EXCERPTED DATA
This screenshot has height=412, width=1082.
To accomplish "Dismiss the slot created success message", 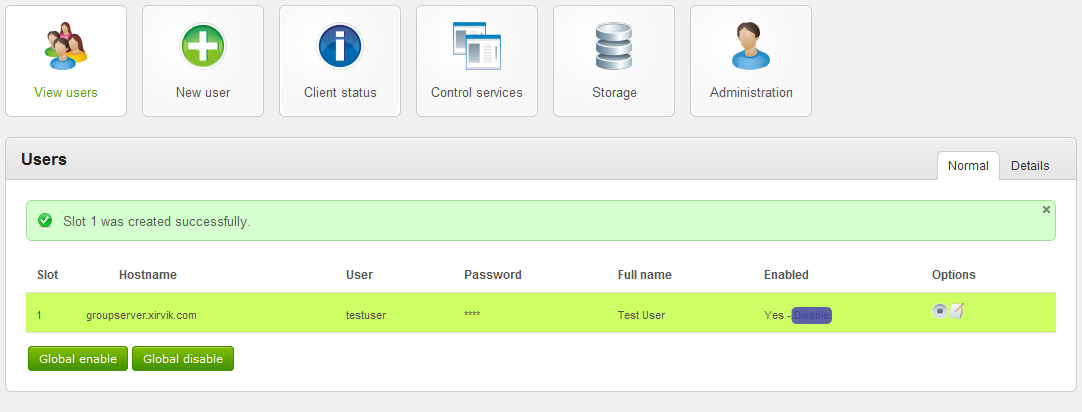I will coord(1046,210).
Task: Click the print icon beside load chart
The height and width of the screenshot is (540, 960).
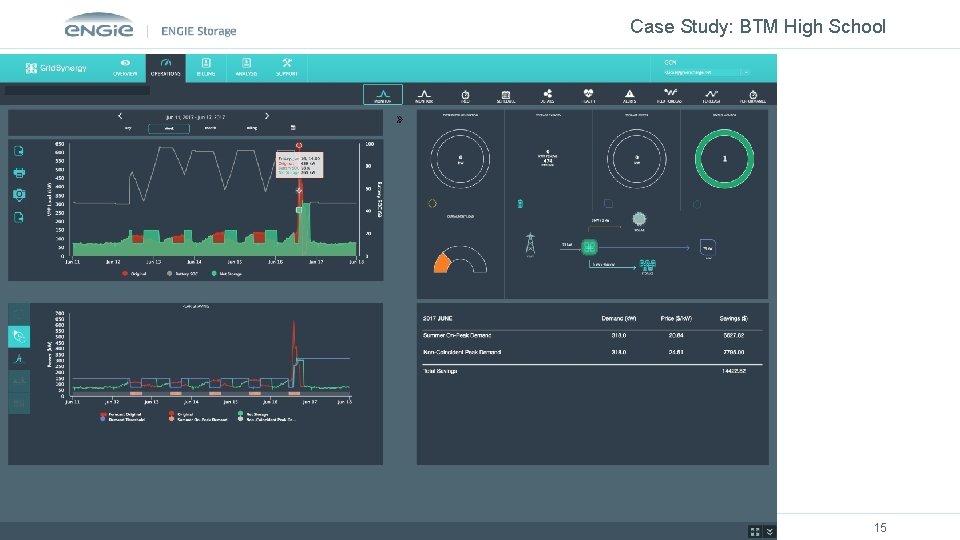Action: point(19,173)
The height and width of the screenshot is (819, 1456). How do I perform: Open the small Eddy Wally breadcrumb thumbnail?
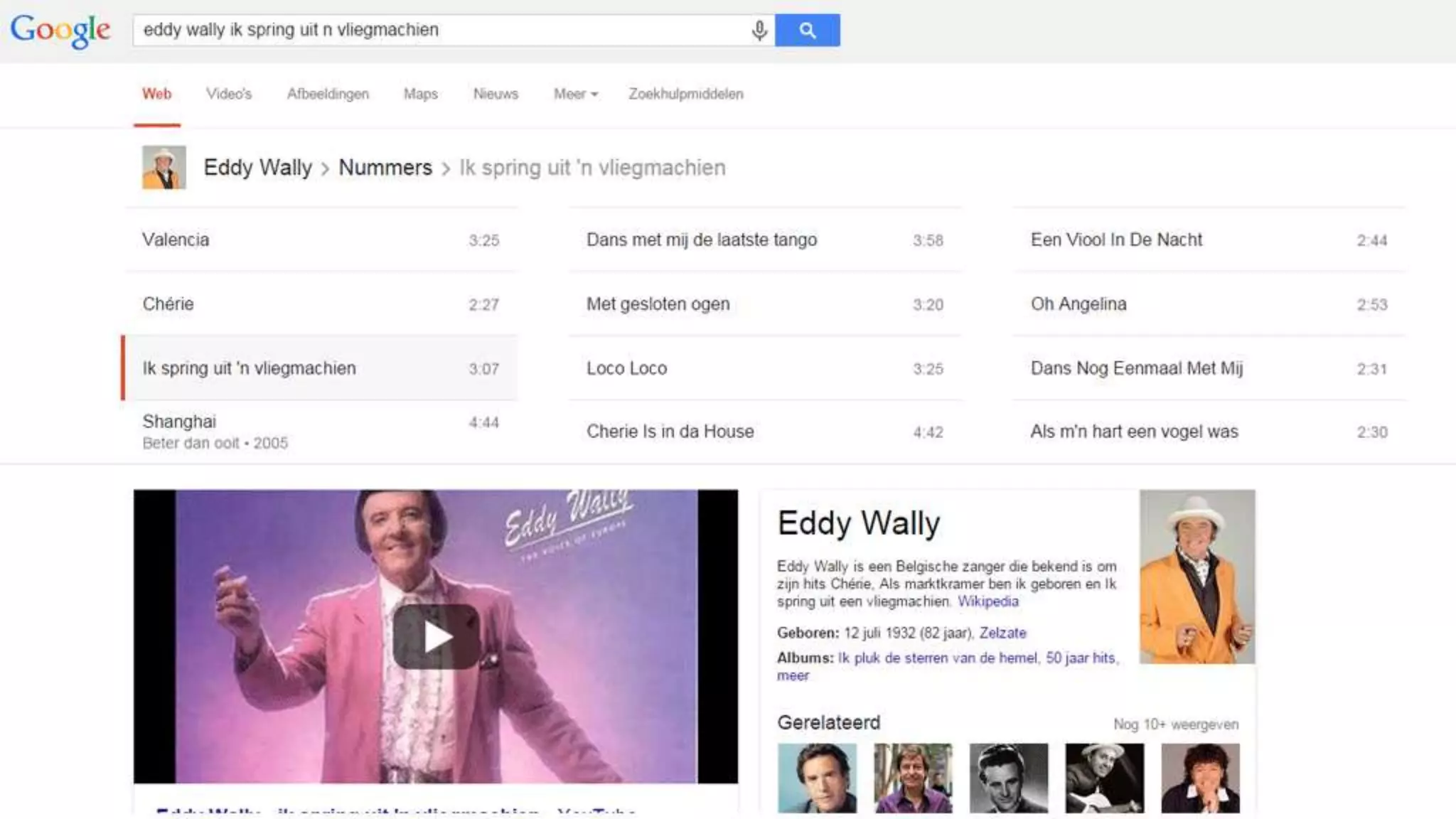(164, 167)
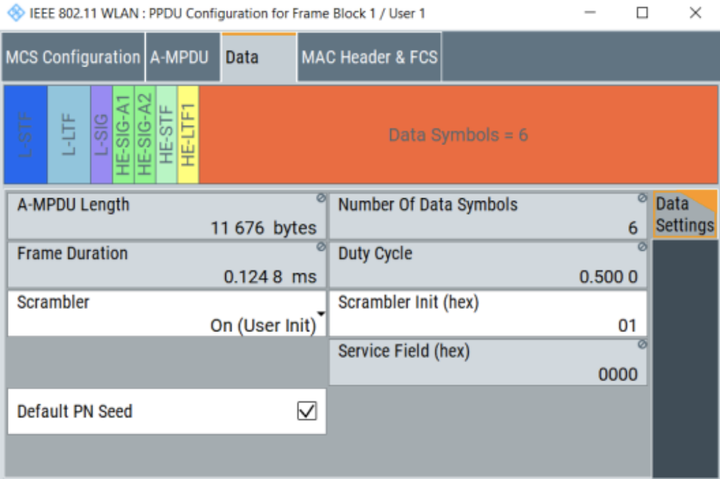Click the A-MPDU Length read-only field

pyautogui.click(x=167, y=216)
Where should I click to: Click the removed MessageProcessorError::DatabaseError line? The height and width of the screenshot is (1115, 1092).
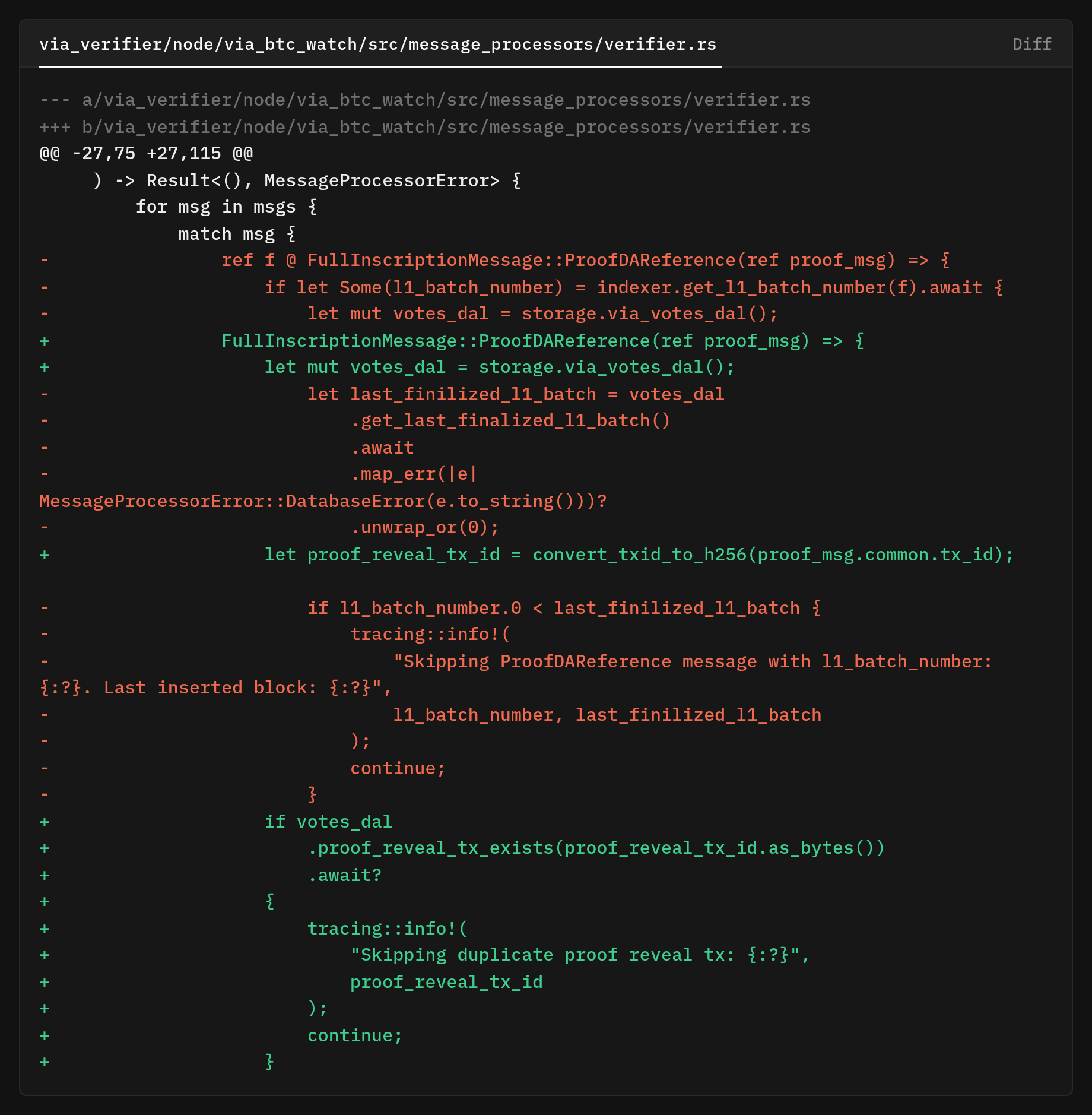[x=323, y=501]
---
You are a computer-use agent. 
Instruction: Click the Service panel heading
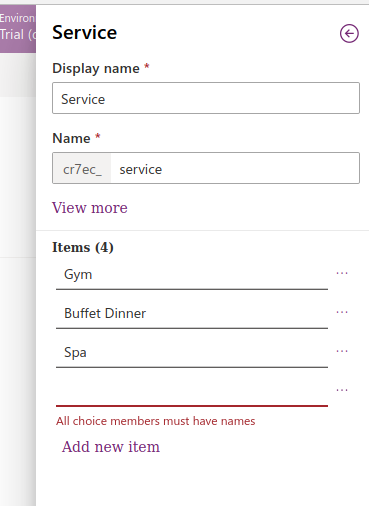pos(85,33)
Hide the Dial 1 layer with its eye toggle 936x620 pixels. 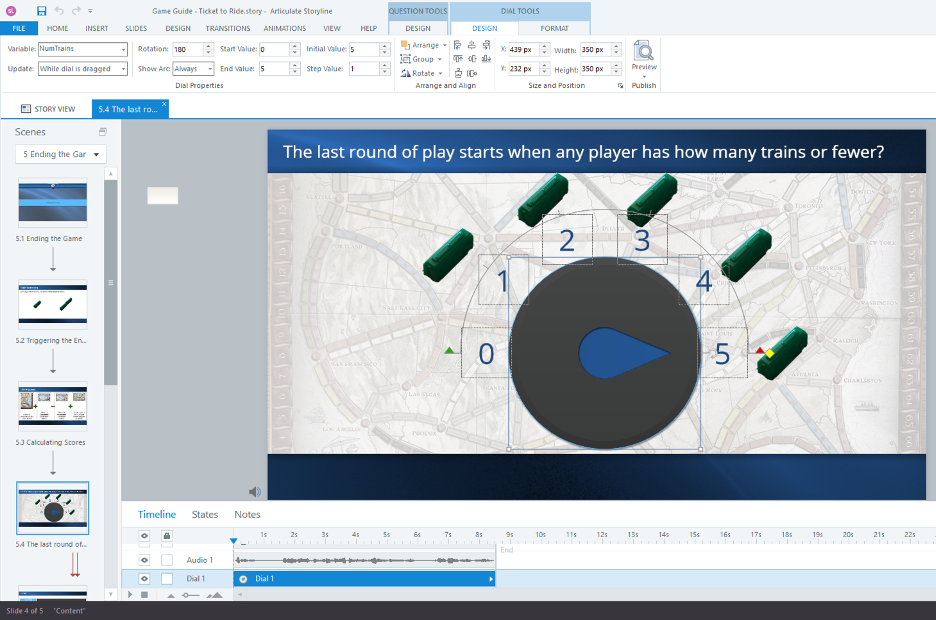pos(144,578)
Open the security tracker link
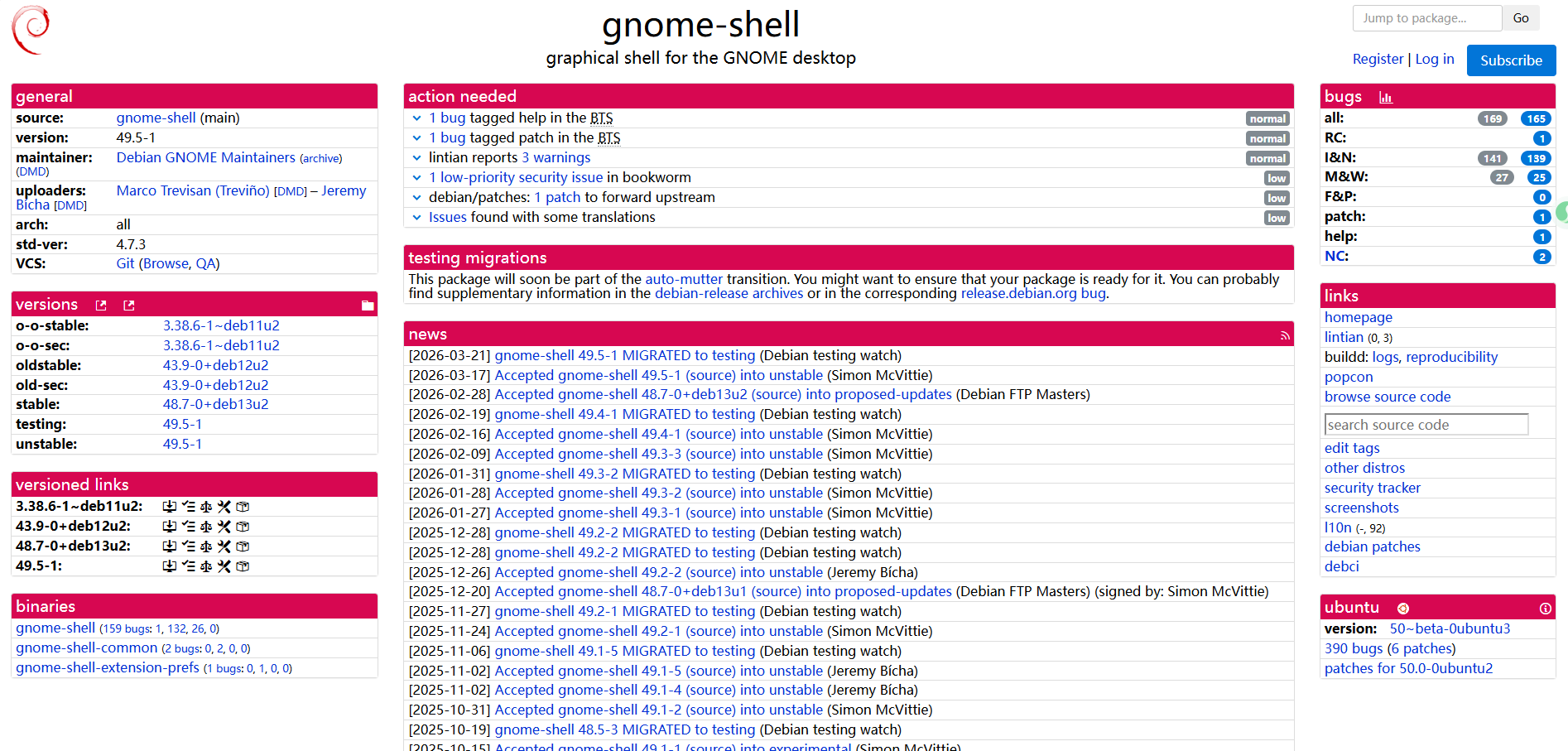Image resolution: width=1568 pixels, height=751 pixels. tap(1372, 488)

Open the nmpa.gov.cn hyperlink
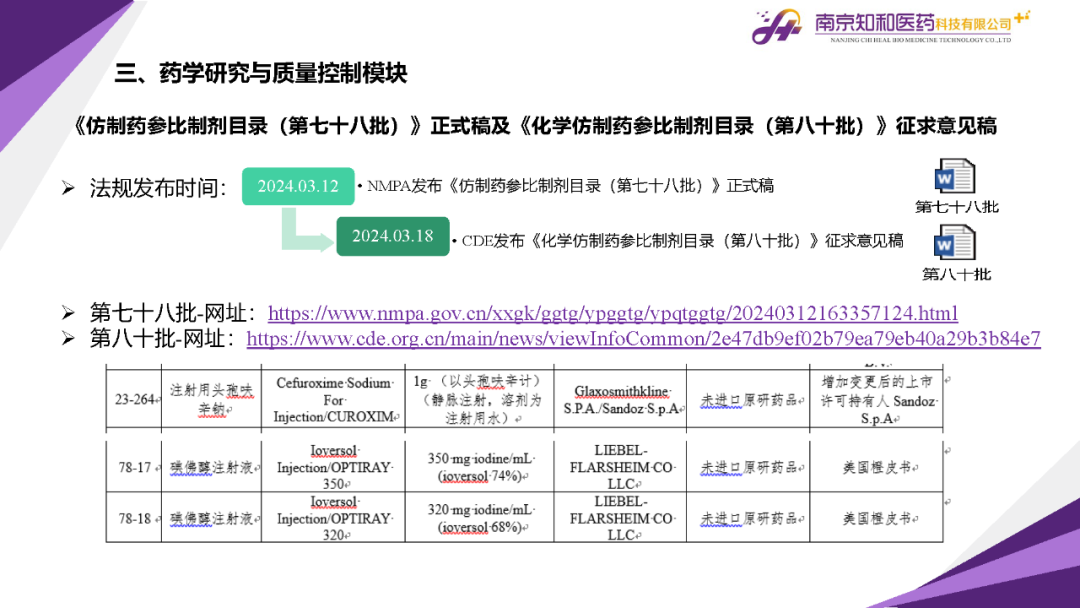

EXERCISE
For this exercise, return exactly the lines above from the line with "Open the security tracker link" through the line with "Open the nmpa.gov.cn hyperlink", both included. Do not copy the pictures.

TASK RESPONSE
Open the security tracker link
Image resolution: width=1568 pixels, height=751 pixels. tap(1372, 488)

Open the nmpa.gov.cn hyperlink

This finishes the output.